METROPOLITAN EDISON COMPANY, APPELLANT



Appeal from judgment of Court of Common Pleas of York County, Jan. T., 1966, No. 192, in case of Paul L. Boring et ux. v. Metropolitan Edison Company.

COUNSEL

John S. McConaghy, with him Samuel B. Russell, Samuel S. Laucks, Jr., and Ryan, Russell & McConaghy, and Laucks & Monroe, for appellant.

J. Ross McGinnis, with him Gilbert G. Malone, and Stock and Leader, for appellees.

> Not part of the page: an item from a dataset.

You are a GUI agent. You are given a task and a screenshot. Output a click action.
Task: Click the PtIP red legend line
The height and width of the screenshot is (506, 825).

Bell, C. J., Cohen, Eagen, O'Brien, Roberts and Pomeroy, JJ. Opinion by Mr. Justice Eagen. Mr. Justice Cohen, Mr. Justice Roberts and Mr. Justice Pomeroy concur in the result. Mr. Justice Jones took no part in the consideration or decision of this case.

Author: Eagen

[ 435 Pa. Page 516]

This is an appeal by the Metropolitan Edison Company (hereinafter Condemnor) from the judgment entered in the court below upon a jury's verdict awarding $25,000 in damages to Paul L. Boring and Mary M. Boring (hereinafter Condemnees) in an eminent domain action.

[ 435 Pa. Page 517]

On November 22, 1965, the Condemnor condemned a right of way across the unimproved 43.46 acre tract of the Condemnees for the purpose of erecting thereon an electrical transmission line. The Condemnees' land is located in close proximity to Pinchot State Park, a resort attracting large numbers of patrons to its water and park facilities. Along the road boundaries of the Condemnees' property, a small number of lots have been sold, on which modest homes are erected. Although the tract is otherwise unimproved and essentially agricultural in nature, a grass airplane landing strip had been created on it by the York County Sky Divers Association in 1965 by virtue of a written lease to it from the Condemnees. The lease was dated December 14, 1964, and ran for a period of 20 years, at a rental of $1.00 for the first year; $2,400.00 for the second year; $3,600.00 for the third year; $4,800.00 for the fourth year; and $5000.00 for the fifth and each succeeding year. The strip was used by members of the lessee in the summer and fall of 1965 for the taking off and landing of airplanes in pursuit of their sport of sky diving. The lease also reserved the joint use of the landing strip to the lessors and anyone else who might erect homes on the remaining portion of their property. The right of way in question was taken by the Condemnor by a resolution adopted on March 12, 1965, effective as of November 22, 1965. It (the right of way) contained 2.94 acres, and consisted of a strip 200 feet wide running for a distance of approximately 639 feet roughly across the center of the Condemnees' land and almost directly bisecting the landing strip.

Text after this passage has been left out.